Data.Monoid

Ross Paterson ross at soi.city.ac.uk
Mon Oct 24 05:40:10 EDT 2005


Speaking of boring libraries,

On 9/13/05, Ross Paterson <ross at soi.city.ac.uk> wrote:
> (regurgitating
> http://www.haskell.org/pipermail/libraries/2005-July/004057.html)
> 
> I propose to replace the instance
> 
>         instance Monoid (a -> a) where
>                 mempty  = id
>                 mappend = (.)
> 
> with
> 
>         newtype Endo a = Endo { runEndo :: a -> a }
> 
>         instance Monoid (Endo a) where
>                 mempty = Endo id
>                 Endo f `mappend` Endo g = Endo (f . g)
> 
>         instance Monoid b => Monoid (a -> b) where
>                 mempty _ = mempty
>                 mappend f g x = f x `mappend` g x

On Tue, Sep 13, 2005 at 12:04:00PM -0700, Iavor Diatchki wrote:
> I am not sure what the process is, but this seems like a good idea to
> me.

I'm not sure either, so I'll just make the change unless someone objects
convincingly.

To recap: with Haskell's class system, we can have only one (->) instance,
so we have to choose.

The old instance is easy to use with Writer monads, and ShowS is a
special case.  With the new instance, one would have to wrap and unwrap
the newtype.

The new instance is consistent with the instances for tuples, and it's
compositional, in that it builds instances for complex types out of
instances for simpler ones, e.g. (first one from Conor):

	newtype Parser s a = P ([s] -> [(a, [s])])

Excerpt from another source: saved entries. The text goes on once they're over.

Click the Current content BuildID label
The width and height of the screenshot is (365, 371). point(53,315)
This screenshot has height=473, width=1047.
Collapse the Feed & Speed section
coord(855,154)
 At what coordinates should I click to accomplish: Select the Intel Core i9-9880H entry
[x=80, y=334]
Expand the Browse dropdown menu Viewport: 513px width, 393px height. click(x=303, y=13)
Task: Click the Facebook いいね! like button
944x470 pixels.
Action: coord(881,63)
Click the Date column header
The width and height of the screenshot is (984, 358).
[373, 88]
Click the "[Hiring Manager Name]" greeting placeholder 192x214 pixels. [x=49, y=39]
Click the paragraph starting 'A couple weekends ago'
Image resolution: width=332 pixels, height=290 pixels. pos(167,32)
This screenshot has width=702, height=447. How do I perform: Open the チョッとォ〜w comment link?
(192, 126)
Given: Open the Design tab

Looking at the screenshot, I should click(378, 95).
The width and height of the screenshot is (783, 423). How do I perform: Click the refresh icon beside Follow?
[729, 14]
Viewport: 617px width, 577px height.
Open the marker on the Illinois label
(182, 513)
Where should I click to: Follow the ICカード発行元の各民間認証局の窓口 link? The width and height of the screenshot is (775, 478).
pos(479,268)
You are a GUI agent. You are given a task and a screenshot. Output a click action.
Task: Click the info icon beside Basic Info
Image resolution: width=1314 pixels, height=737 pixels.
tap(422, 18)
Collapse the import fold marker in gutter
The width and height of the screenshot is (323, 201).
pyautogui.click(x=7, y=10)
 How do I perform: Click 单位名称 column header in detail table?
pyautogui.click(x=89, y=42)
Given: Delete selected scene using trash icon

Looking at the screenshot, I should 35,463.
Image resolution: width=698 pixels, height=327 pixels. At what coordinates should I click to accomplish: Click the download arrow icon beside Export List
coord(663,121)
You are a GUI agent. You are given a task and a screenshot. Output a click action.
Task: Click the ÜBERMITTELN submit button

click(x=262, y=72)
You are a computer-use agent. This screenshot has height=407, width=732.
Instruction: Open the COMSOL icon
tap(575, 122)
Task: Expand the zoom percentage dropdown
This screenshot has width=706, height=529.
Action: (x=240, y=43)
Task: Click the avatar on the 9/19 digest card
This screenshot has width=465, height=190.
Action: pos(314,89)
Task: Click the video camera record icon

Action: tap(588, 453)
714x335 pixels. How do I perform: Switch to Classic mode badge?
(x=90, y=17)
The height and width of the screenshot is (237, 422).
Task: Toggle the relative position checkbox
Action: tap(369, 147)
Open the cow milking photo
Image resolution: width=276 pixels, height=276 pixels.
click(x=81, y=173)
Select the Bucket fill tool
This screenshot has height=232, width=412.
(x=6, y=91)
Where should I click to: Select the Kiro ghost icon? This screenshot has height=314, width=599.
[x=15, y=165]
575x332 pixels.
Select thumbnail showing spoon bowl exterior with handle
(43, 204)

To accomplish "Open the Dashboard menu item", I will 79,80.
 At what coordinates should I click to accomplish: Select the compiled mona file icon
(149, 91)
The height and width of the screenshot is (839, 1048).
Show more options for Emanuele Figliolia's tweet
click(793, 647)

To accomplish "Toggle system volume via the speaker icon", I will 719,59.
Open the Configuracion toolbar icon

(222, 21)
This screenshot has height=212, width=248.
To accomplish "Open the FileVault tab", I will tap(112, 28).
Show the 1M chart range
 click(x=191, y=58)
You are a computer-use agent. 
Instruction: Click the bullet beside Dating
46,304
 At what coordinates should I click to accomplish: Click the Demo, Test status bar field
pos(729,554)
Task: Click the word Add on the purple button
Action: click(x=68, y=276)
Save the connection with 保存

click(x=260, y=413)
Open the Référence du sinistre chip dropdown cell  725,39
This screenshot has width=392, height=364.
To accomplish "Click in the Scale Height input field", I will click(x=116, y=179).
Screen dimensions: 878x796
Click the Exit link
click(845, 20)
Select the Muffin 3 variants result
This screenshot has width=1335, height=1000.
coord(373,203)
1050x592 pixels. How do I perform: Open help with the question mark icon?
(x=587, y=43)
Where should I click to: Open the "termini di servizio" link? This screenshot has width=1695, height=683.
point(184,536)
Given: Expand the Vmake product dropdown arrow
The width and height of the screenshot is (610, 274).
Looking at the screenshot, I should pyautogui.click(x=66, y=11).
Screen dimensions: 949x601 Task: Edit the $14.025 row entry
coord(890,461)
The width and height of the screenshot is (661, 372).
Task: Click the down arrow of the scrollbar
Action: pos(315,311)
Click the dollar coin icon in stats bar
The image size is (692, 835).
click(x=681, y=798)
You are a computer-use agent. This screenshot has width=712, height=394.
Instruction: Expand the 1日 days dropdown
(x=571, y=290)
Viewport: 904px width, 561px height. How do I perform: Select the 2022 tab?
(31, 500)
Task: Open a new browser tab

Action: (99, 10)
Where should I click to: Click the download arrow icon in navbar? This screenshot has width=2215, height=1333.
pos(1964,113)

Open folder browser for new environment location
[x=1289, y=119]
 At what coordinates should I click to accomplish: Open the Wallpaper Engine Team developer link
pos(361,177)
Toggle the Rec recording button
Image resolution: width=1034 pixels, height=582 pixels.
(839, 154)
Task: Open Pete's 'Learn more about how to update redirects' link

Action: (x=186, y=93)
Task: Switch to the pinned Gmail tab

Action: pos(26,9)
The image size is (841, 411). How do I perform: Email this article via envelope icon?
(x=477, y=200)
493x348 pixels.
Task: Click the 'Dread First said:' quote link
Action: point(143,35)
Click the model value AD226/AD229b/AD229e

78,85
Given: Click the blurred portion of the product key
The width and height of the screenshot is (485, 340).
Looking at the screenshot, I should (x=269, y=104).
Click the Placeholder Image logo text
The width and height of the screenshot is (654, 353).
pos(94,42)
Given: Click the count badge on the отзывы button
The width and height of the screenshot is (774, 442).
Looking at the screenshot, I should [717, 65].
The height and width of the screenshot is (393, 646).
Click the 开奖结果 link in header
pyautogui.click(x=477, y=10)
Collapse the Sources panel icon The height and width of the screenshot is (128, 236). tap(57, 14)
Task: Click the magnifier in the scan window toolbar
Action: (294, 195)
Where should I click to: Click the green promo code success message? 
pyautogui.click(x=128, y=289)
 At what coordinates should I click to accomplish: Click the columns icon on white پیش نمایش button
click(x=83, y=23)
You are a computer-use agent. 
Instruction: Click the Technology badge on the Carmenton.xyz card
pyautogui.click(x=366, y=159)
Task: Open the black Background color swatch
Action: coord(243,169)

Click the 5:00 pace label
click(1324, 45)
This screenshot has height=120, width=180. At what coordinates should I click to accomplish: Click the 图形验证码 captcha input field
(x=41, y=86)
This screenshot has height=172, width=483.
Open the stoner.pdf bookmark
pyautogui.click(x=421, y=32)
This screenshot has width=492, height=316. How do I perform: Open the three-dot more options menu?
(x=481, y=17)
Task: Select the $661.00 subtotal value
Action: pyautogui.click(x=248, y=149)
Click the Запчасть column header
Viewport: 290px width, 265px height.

	instance Monoid (Parser s a) where
		mempty = P mempty
		P f `mappend` P g = P (f `mappend` g)

	newtype Automaton a b = A (a -> (b, Automaton a b))

	instance Monoid b => Monoid (Automaton a b) where
		mempty = A mempty
		A f `mappend` A g = A (f `mappend` g)

With GHC's newtype-deriving, the first one could just be

	newtype Parser s a = P ([s] -> [(a, [s])])
		deriving (Monoid)

The new instance is also Haskell 98.